Monday, May 31, 2021

Failed Experiments Happen - Visions Still Working Better than Reality

So last week I decided I wanted to make some kind of stylized treatment of leaves - I have been observing the central axes of both individual leaves and boughs of leaves. A set of leaves strewn along a branch tends to radiate outwards at various angles to the branch or twig they're on. The leaf bunches themselves tend to deviate from the horizontal so they can present more surface to sunlight, I suppose. I think there's some kind of fractal pattern involved here but I haven't been able to discern it yet.
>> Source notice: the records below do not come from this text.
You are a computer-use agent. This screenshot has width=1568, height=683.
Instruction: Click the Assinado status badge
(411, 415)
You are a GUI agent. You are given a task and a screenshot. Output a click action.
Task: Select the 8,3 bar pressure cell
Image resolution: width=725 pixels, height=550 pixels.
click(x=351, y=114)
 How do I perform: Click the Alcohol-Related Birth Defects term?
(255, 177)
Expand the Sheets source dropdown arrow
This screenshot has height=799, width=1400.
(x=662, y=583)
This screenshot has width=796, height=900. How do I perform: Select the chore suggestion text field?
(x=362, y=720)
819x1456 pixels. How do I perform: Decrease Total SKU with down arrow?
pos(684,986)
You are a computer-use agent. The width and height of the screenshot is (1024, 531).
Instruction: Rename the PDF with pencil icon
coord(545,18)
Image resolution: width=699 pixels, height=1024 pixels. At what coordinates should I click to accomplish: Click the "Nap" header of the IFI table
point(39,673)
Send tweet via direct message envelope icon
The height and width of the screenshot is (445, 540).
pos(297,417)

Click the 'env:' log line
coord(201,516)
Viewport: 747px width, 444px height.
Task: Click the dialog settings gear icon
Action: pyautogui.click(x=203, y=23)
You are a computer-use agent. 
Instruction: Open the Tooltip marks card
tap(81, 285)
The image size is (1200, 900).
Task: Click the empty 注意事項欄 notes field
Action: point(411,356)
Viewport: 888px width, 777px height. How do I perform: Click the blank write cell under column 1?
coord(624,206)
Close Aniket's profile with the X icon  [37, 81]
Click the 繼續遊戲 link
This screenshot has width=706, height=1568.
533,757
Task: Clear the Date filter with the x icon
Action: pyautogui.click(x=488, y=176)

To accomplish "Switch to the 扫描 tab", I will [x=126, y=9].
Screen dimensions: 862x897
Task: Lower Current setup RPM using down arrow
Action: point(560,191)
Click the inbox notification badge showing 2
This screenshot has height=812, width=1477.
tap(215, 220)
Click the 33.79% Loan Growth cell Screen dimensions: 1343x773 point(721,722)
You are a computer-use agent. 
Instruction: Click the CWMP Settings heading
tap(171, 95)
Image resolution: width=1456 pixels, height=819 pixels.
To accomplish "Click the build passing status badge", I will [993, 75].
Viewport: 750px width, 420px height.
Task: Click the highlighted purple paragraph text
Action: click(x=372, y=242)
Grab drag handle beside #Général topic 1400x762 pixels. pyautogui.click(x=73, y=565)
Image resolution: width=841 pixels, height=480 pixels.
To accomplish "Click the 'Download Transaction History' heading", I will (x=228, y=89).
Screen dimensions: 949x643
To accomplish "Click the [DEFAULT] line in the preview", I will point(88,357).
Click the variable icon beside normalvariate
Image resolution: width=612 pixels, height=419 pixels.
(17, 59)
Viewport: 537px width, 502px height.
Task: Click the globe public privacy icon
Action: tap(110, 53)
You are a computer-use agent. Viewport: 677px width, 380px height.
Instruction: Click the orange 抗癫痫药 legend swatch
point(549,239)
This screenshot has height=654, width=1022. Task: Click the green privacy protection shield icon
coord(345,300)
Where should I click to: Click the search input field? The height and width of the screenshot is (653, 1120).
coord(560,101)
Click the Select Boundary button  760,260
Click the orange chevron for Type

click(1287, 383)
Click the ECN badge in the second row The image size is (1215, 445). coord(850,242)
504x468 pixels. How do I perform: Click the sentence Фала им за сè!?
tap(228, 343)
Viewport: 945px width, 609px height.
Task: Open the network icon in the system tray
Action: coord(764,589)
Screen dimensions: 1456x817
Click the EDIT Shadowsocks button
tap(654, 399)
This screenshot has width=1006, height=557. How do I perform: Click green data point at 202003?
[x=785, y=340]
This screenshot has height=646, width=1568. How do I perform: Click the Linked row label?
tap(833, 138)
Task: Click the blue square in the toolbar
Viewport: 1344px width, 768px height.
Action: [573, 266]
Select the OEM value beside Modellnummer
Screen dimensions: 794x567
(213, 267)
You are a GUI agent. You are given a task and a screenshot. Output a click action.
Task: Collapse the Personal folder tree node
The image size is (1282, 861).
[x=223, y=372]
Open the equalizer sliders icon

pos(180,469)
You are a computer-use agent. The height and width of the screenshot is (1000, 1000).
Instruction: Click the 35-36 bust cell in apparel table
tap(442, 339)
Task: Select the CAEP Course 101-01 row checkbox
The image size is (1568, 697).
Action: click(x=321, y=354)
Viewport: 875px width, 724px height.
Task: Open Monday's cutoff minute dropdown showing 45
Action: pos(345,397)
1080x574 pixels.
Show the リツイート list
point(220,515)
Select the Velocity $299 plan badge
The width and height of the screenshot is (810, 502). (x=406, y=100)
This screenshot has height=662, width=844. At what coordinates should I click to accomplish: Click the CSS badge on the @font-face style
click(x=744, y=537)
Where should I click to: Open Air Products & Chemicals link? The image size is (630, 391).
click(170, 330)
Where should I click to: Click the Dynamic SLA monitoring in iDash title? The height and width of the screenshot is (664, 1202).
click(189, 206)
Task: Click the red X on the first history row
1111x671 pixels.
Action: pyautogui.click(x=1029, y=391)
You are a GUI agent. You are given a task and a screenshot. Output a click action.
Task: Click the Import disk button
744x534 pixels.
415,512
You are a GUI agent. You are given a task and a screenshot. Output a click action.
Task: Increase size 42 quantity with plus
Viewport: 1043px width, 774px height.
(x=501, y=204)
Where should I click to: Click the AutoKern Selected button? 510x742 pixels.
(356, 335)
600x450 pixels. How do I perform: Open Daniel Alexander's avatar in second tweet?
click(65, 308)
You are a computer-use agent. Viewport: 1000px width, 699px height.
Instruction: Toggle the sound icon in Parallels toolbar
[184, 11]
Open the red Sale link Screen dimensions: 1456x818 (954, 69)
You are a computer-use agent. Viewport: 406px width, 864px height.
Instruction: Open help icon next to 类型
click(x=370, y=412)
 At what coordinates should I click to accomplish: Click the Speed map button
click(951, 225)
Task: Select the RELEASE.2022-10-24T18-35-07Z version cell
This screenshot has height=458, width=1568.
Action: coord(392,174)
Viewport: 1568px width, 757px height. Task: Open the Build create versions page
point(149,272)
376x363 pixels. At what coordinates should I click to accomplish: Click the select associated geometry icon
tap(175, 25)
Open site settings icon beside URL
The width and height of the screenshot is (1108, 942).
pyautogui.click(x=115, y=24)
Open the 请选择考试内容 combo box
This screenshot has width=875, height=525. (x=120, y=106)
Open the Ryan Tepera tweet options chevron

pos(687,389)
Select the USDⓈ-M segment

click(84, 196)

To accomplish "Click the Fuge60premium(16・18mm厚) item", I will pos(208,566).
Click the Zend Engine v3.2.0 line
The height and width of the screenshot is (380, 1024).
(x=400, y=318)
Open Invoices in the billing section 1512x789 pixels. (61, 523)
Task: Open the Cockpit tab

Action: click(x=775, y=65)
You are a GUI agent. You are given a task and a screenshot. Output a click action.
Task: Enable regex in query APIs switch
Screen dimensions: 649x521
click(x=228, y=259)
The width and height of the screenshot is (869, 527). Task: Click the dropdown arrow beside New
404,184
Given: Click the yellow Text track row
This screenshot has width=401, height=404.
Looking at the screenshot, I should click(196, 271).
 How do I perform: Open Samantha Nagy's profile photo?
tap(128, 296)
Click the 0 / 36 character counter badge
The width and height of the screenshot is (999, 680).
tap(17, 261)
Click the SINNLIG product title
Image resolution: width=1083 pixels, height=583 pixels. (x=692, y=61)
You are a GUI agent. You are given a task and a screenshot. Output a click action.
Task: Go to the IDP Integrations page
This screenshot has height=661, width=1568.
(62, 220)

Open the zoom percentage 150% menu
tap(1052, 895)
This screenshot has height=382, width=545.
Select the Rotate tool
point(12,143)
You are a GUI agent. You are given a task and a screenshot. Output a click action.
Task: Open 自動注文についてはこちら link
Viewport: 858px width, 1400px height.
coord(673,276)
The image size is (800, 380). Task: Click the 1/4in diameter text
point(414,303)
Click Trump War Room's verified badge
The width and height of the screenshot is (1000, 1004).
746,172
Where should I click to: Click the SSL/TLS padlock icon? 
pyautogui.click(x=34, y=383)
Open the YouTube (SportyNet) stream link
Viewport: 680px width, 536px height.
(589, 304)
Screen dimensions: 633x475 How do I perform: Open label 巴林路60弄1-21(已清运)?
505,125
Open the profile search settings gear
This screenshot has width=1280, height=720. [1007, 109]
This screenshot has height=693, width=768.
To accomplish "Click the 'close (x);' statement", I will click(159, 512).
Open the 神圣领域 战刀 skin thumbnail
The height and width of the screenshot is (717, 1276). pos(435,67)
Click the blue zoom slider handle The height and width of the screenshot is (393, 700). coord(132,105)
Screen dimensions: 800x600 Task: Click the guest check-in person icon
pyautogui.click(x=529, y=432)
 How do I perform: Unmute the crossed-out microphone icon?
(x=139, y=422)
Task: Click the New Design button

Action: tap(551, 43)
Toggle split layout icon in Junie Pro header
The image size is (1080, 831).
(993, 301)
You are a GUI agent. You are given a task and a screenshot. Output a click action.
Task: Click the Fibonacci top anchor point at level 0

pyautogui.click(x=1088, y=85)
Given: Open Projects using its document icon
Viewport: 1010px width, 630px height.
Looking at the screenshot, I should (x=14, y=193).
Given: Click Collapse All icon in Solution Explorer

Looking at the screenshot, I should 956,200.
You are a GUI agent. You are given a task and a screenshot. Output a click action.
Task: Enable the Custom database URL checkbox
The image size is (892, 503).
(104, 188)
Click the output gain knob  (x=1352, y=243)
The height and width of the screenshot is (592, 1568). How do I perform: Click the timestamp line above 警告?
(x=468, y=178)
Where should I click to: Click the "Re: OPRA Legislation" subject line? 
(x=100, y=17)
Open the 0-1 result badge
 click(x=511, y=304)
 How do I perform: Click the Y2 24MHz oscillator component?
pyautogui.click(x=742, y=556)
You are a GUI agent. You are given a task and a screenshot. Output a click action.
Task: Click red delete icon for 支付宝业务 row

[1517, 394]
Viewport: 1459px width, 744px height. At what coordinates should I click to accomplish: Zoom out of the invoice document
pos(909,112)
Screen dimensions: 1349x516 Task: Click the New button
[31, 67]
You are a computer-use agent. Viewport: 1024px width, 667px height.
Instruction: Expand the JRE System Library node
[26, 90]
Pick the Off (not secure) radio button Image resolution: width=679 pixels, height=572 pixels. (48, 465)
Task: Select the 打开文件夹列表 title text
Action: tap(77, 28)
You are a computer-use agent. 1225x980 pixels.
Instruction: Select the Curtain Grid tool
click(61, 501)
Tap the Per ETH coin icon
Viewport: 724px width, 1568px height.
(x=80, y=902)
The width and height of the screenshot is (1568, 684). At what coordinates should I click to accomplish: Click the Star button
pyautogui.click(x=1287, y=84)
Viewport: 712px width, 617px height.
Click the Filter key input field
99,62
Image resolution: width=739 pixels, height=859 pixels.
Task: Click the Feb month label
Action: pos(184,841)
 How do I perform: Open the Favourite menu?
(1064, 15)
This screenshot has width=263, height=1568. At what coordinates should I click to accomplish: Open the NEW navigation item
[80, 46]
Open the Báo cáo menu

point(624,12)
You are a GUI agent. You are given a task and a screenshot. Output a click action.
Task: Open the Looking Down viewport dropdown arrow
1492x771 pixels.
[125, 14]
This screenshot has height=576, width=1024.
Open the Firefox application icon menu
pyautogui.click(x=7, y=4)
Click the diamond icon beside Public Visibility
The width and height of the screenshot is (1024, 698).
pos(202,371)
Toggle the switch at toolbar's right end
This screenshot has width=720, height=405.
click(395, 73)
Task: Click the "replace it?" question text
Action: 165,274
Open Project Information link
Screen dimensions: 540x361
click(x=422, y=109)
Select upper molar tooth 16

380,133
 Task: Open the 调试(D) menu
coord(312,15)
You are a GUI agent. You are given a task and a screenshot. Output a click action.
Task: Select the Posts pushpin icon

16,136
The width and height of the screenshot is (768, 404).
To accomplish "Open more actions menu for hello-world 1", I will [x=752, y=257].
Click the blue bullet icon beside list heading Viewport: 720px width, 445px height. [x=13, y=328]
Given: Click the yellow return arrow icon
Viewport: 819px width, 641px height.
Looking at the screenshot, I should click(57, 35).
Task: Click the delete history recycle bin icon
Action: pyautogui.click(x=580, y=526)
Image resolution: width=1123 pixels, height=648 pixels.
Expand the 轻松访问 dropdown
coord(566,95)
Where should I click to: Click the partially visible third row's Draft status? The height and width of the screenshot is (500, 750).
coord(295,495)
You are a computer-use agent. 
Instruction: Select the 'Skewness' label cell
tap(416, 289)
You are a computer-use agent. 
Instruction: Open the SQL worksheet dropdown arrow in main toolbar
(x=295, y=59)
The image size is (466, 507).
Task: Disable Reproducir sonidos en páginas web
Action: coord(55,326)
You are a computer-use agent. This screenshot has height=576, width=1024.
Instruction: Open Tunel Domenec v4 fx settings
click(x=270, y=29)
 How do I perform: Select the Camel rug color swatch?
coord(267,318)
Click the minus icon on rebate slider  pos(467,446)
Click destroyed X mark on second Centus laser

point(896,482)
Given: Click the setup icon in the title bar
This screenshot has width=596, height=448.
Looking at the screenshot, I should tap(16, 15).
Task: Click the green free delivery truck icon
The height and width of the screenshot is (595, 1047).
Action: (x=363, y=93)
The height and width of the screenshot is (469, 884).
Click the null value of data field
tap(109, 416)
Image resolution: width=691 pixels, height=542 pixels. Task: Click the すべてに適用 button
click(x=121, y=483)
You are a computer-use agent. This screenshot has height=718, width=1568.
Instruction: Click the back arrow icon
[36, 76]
oil pastel drawing of spiky leaves

So I used the oil pastels again. This makes the second time they've defeated my attempts to create something aesthetically defensible. Also I really didn't achieve any simplified but interesting "formula" - a formula was what I was going for, though I hate to admit it - for the leaf patterns themselves. As you can see, what I ended up with is as ugly as hell. I signed it anyway because one has to admit the failures as well as the triumphs.

The lesson I learned from this is that the foliage of a healthy tree in summer is basically amorphous. Going for a linear interpretation was probably doomed to failure, unless I want to commit to actually drawing every individual leaf and filling in light green for sunlit patches and darker or lower-chroma bits for leaves in shadow. This is basically impossible.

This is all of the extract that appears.